The 2021 Nobel Prize in Physics has been awarded to two scientists who have studied the warming of the Earth's climate. Global warming has not only been discovered in recent decades, but as early as the 19th century scientists predicted that carbon dioxide would one day change the earth's temperature.
Fourier: The first scientist to study climate change
Early scientific and technological advances in the early 19th century led to early research on climate. One of them was French mathematician and physicist Joseph Fourier, who spent his life studying the mechanics and equations that control the transfer of heat. But he was fascinated by one question: Why is the Earth so warm? Based on his estimates of how much energy the sun hits the Earth, it should be much cooler than it actually is.
In 1807, Fourier wrote his treatise on heat conduction, "The Propagation of Heat," in order to understand the equations of heat conduction, he established Fourier analysis theory. In 1820, Fourier calculated that an object assumed to be the size of the Earth and the same distance from the Sun should be cooler than the Earth, if only the thermal effects of solar radiation were taken into account. So there must be some other reservoir. Although Fourier thought, space radiation may account for a large proportion of the other sources of heat, but he put forward for the first time, the earth's atmosphere may be an insulation body, the atmosphere as a greenhouse, save the part of the radiation from the sun come in heat makes the earth be like without the atmosphere of the moon, lit by the sun's temperature rise sharply, The temperature drops sharply out of the sun.

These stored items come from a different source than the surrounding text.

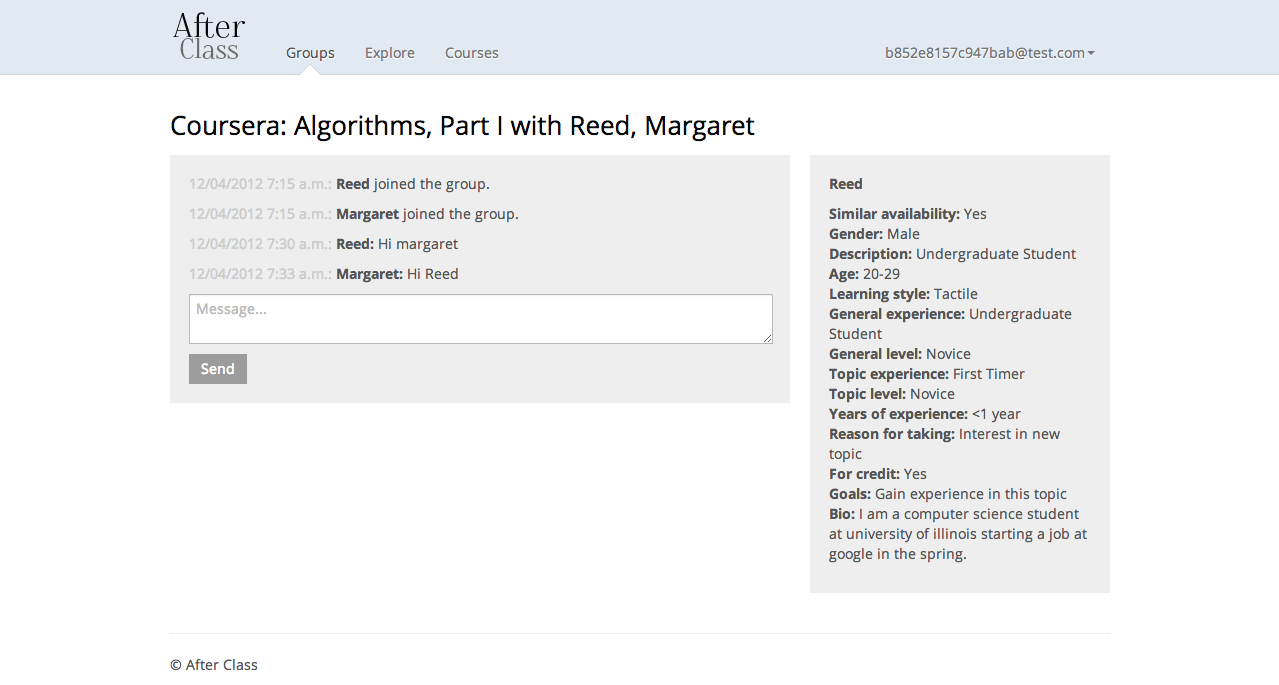
Task: Click the Coursera: Algorithms page heading
Action: pos(462,126)
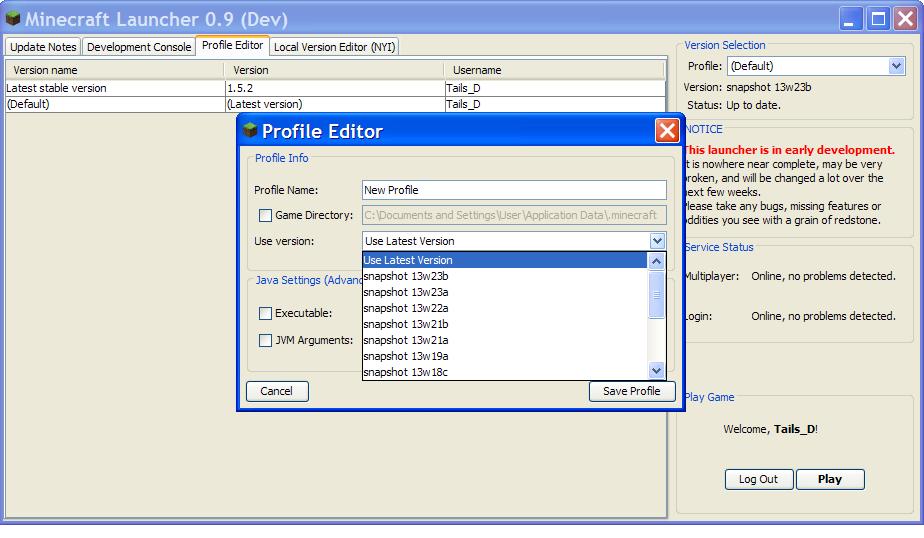Collapse the Use version dropdown arrow
The width and height of the screenshot is (924, 538).
(x=657, y=241)
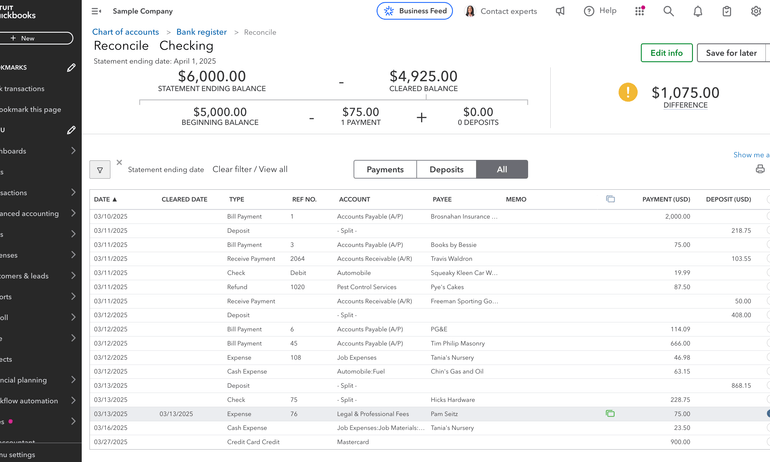
Task: Sort the register by Date column
Action: pyautogui.click(x=105, y=199)
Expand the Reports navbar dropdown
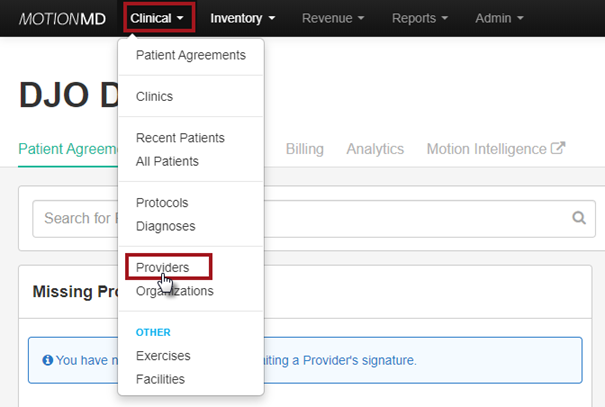Viewport: 605px width, 407px height. pos(420,18)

Fourier made the following prediction: "The development and progress of human society, combined with the forces of nature, may bring about marked changes in the state of the earth's surface, the distribution of water resources, and the movement of the atmosphere over a wide area of the earth. Such a change must change the average temperature in those regions over the centuries." It was one of the first predictions of how the earth's climate might change -- though at the time it was not clear why, how it would change or what gases would affect it.
Eunice Newton Foot: First discovery of 'greenhouse gases'
In the 1820s, French mathematician and physicist Joseph Fourier hypothesized that the atmosphere acts like a greenhouse. More than 30 years later, Amateur American scientist and prominent suffragist Eunice Newton Foote tested Fourier's hypothesis with rigorous scientific experiments.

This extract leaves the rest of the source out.